Average Joe follows superstar athlete on social media and sees a ripped lean machine and tries to follow the superstar macros.  Problem #1, superstar athlete has a training schedule that demands a lot more carbohydrates than average Joe will ever expend.  So, average Joe could STILL be fat trying to follow someone else’s macros.  Problem #2, lets say average Joe has his macros tailored to his own unique situation, he is led to believe that as long as he is following those set macros, everything that fits that protein/carb/fat ratio is fair game.  All of a sudden, we have average Joe AND superstar athlete putting themselves at risk for nutrient deficiency and therefore diseases like cancer, heart attacks, autoimmune diseases, etc.  (Side note: a very well known TV personality that makes a living off looking the way she does just shared she found out she has an autoimmune disease and the doctors are changing everything about her diet….which was geared toward macros.  Not because the macros weren’t on point with how she wanted to look, but because they were off point in terms of nutrient supply.)  We have all heard of the marathon runner or the health nut that drops dead of a heart attack and everyone thinks “how could that be?!  He/she was so healthy!”  If you look at the diet, it was most likely tailored just for macros and not for micros.
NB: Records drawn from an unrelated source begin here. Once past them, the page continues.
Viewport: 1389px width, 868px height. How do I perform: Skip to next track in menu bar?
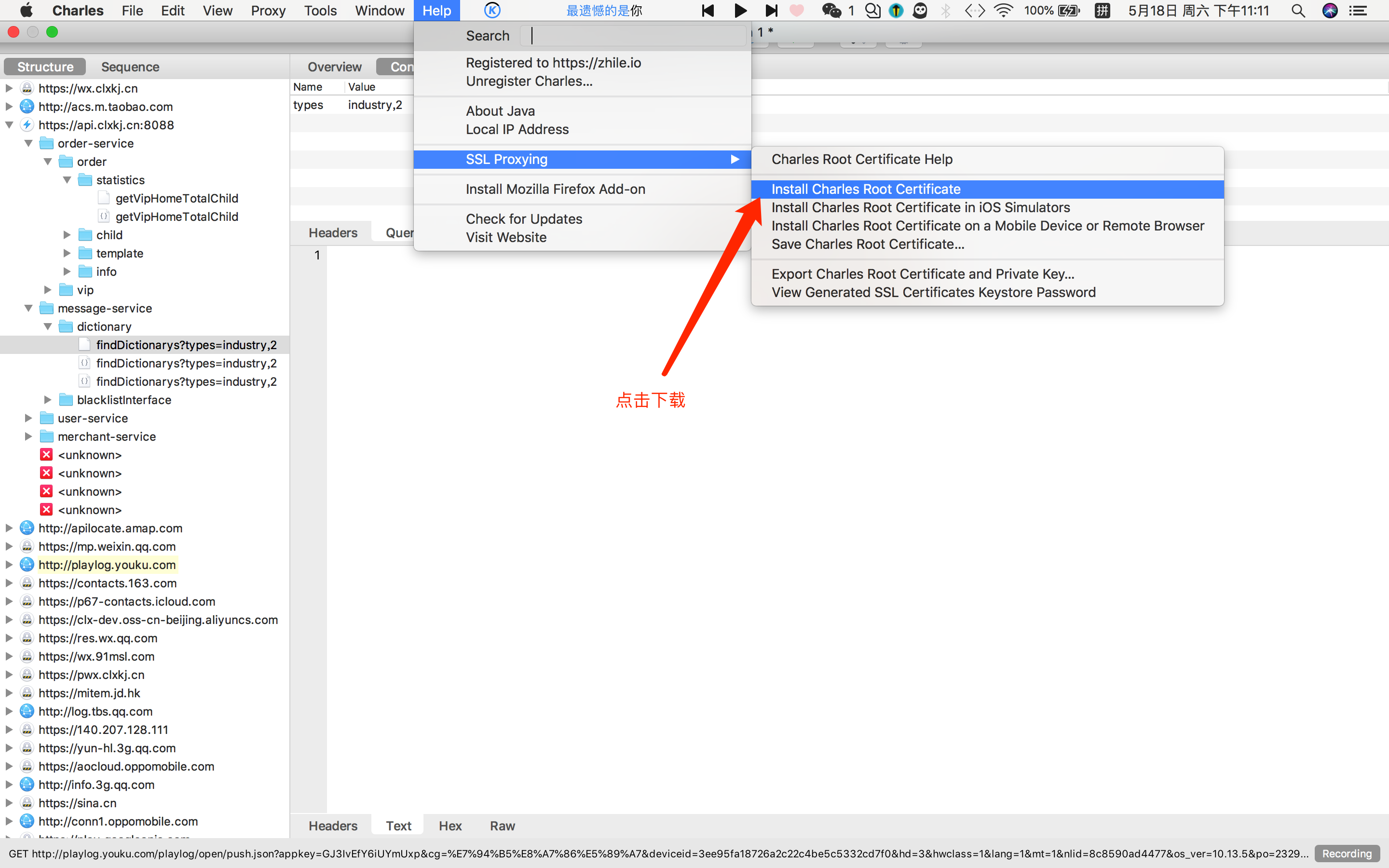[x=771, y=10]
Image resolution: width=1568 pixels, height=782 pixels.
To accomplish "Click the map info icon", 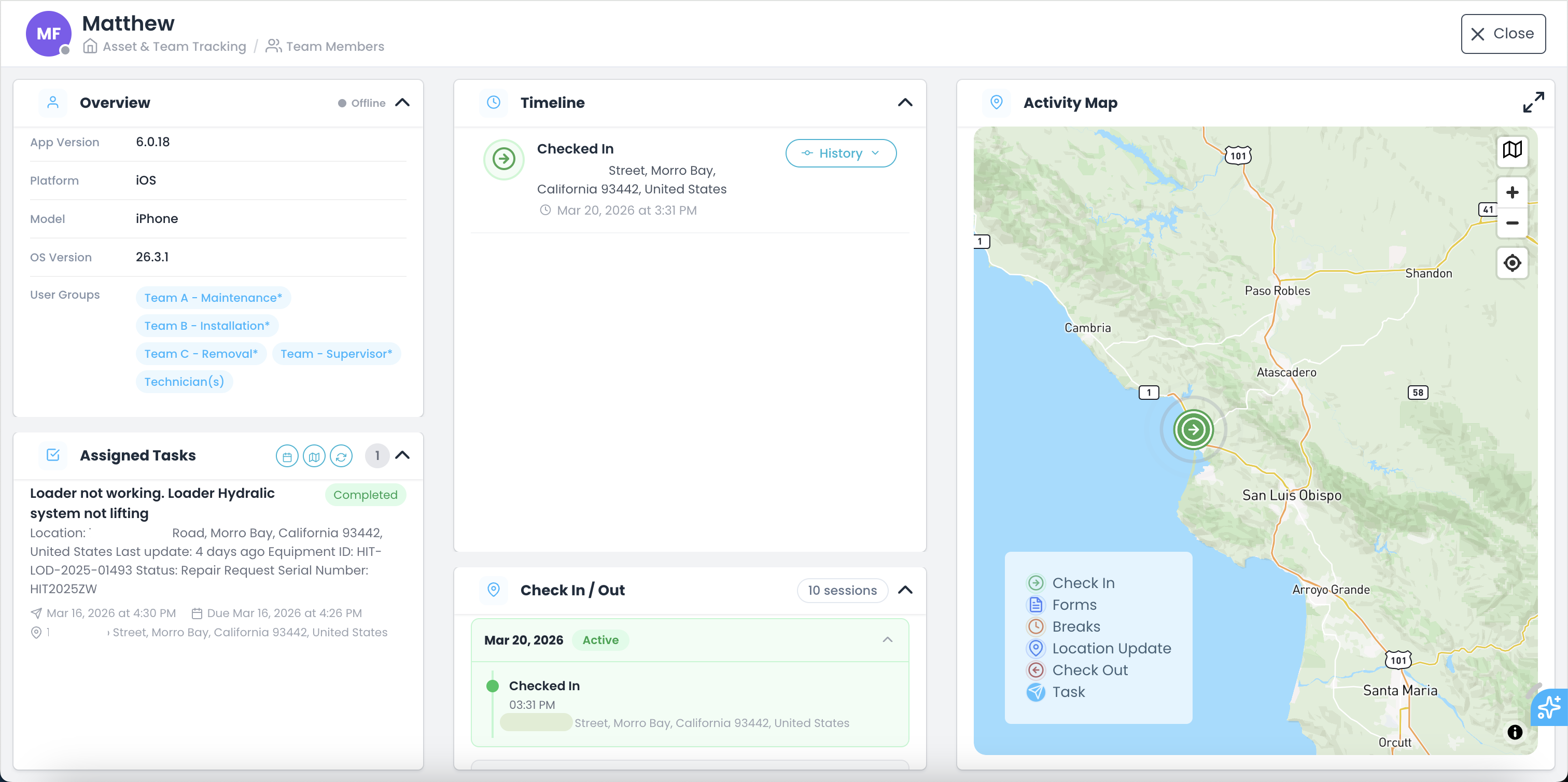I will tap(1515, 732).
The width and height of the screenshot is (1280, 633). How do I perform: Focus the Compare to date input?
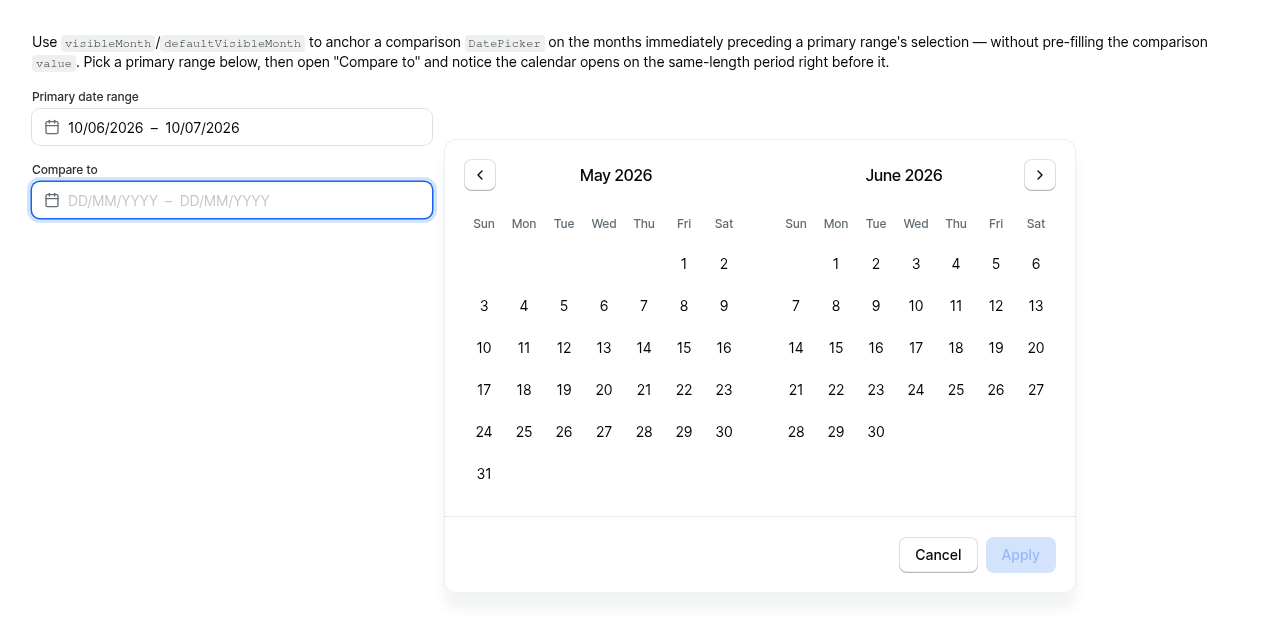(x=232, y=200)
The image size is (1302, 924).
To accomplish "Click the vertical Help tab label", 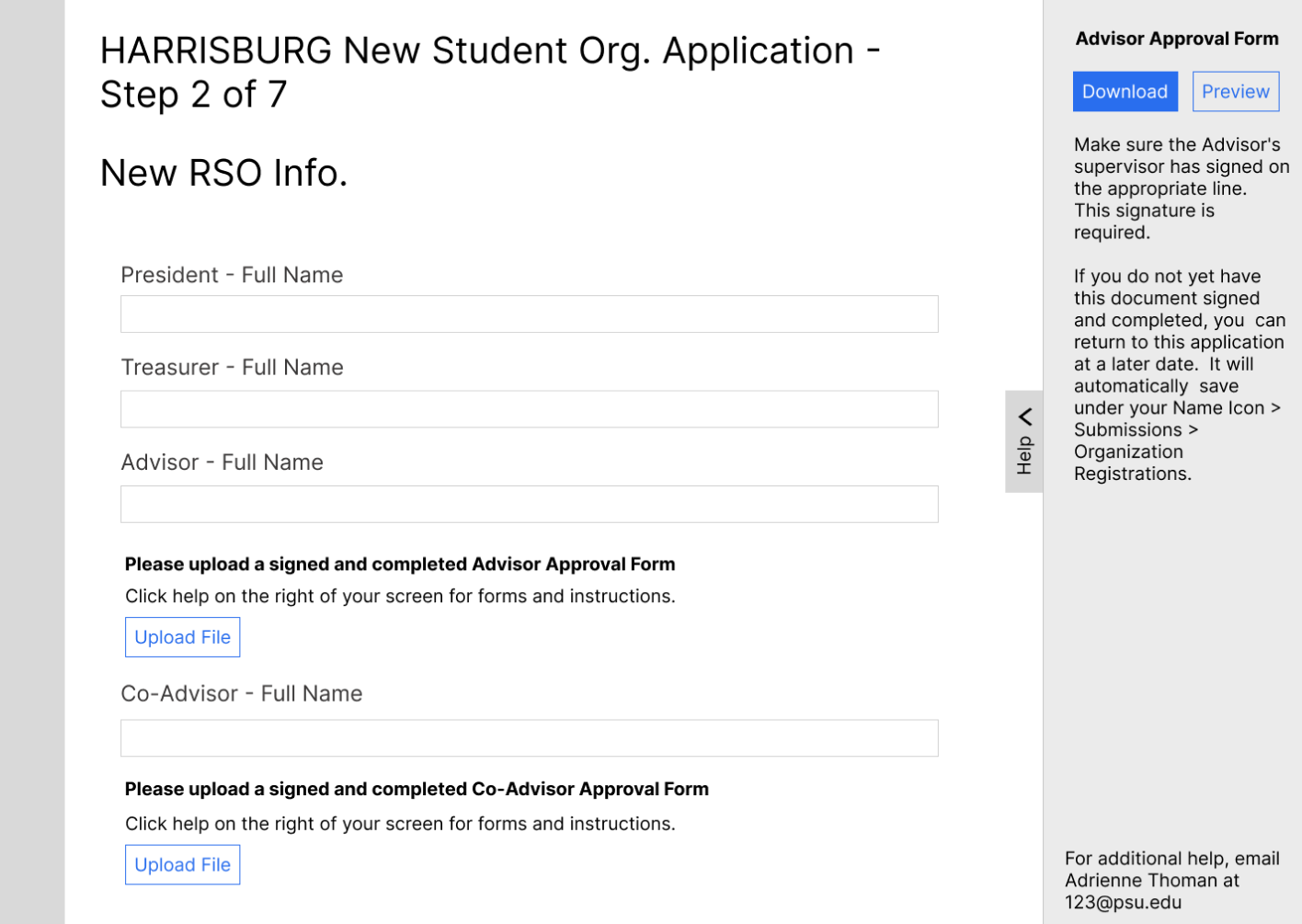I will (1024, 456).
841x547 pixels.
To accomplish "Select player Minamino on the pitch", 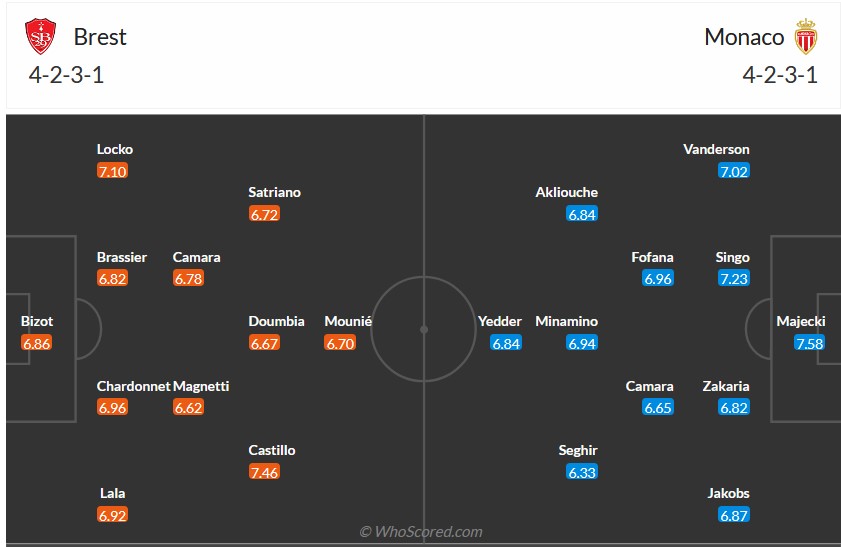I will click(567, 321).
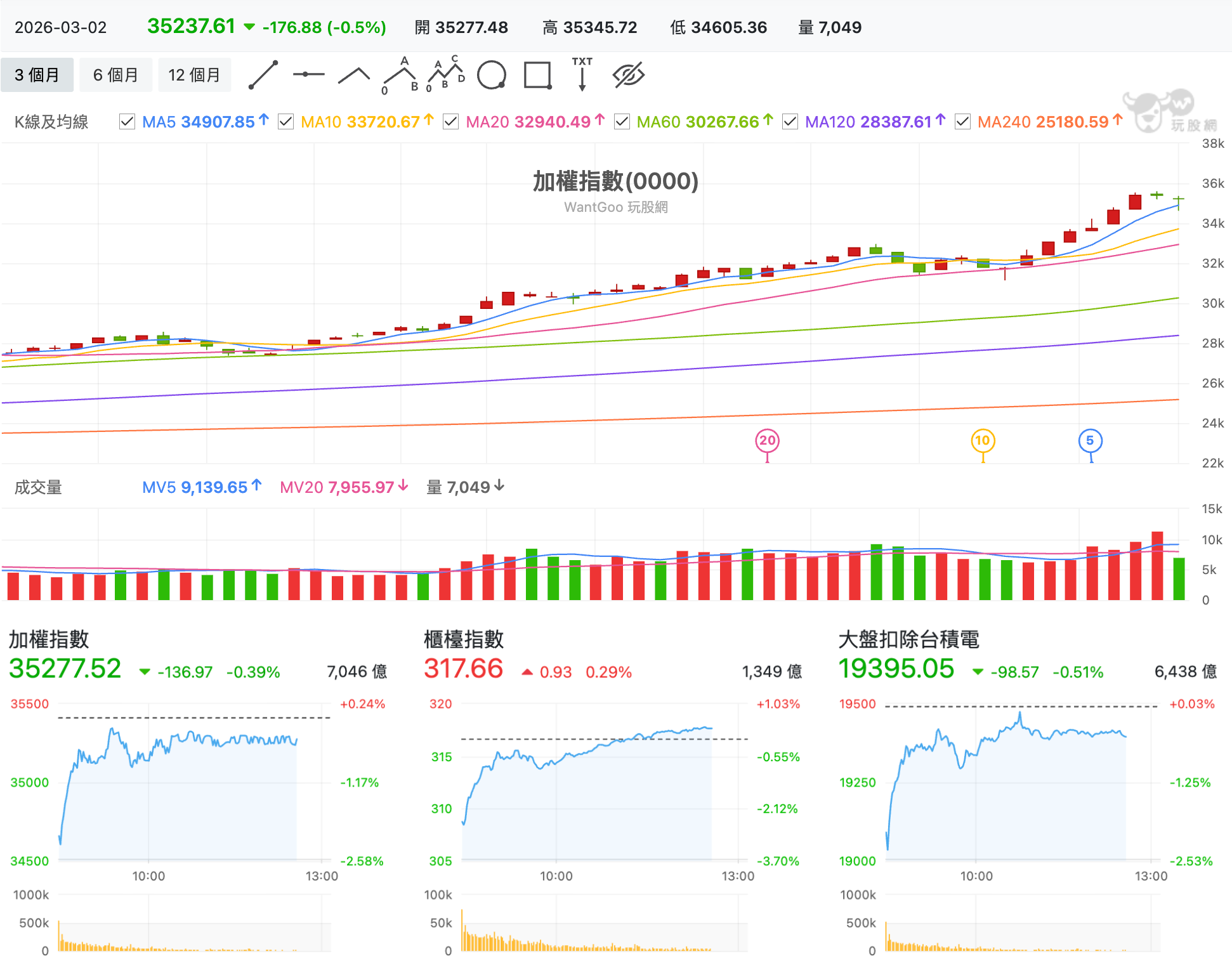
Task: Open the 大盤扣除台積電 index title link
Action: pos(908,639)
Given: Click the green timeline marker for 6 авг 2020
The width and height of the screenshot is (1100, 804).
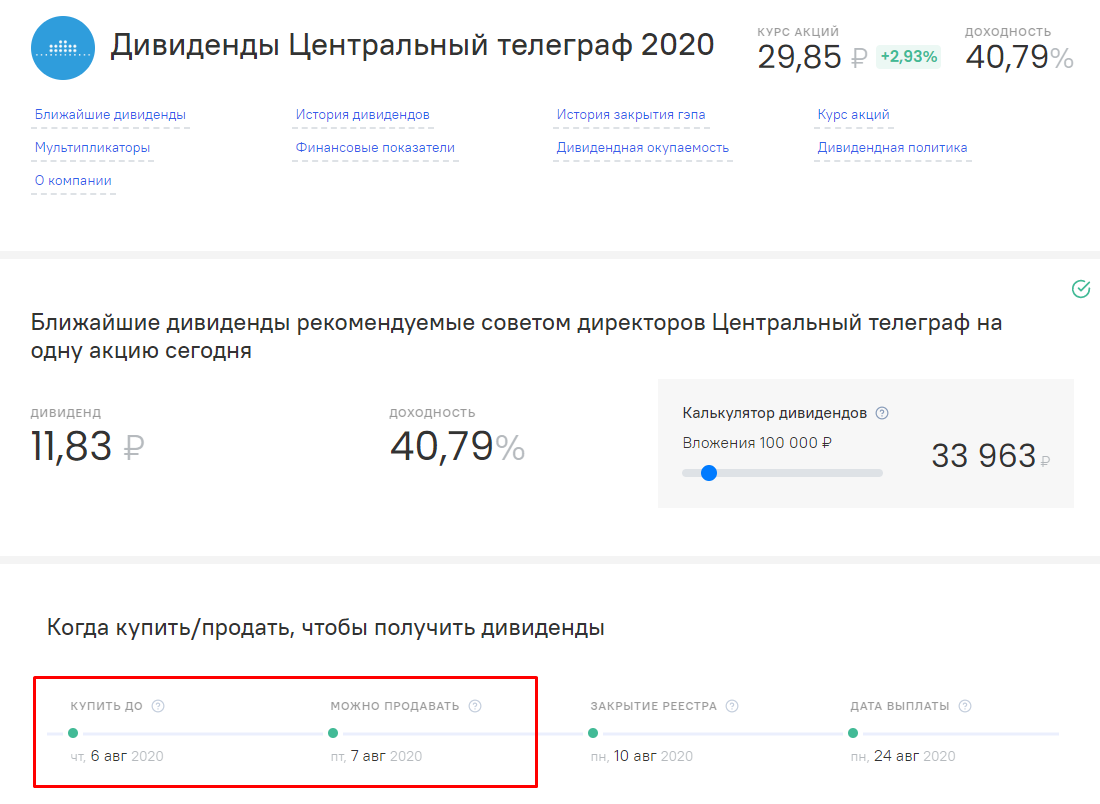Looking at the screenshot, I should [x=73, y=733].
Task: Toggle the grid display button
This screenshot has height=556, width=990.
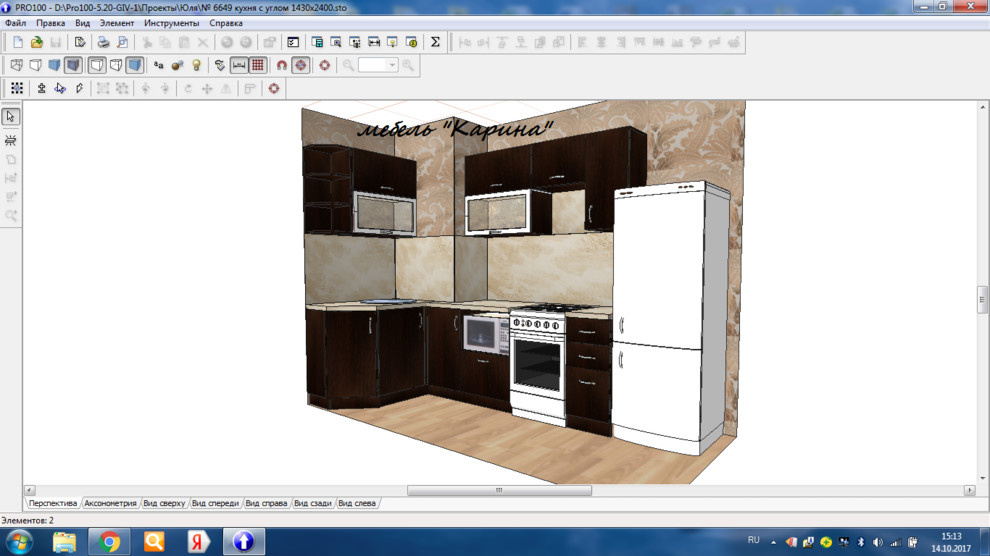Action: [x=258, y=65]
If you see someone on social media with a six pack eating twinkies and ho-hos because they “fit their macros,” turn the other way.  These foods do not fit into micros, and that is where your health lives.  Micros determine your health, not your physique.  So, it becomes ultra tempting to want to follow along with someone eating certain ratios if you can still have fast food, cakes, and the like as long as it fits your macros.  Don’t be fooled.  If you are an athlete that wants to focus on tweaking your diet to the point of weighing your food, measuring everything, timing everything, etc to enhance performance or aesthetics, then please do it with the right foods.  The foods that still cover your micro bases.  If you are an average Joe, worry about eating healthy, nutrient dense foods first, then after a year of that, consider tweaking your macros for performance or looks.  Until you’ve covered your micro bases, your health is still at risk no matter how amazing your butt and abs look or how fast or strong you prove to be.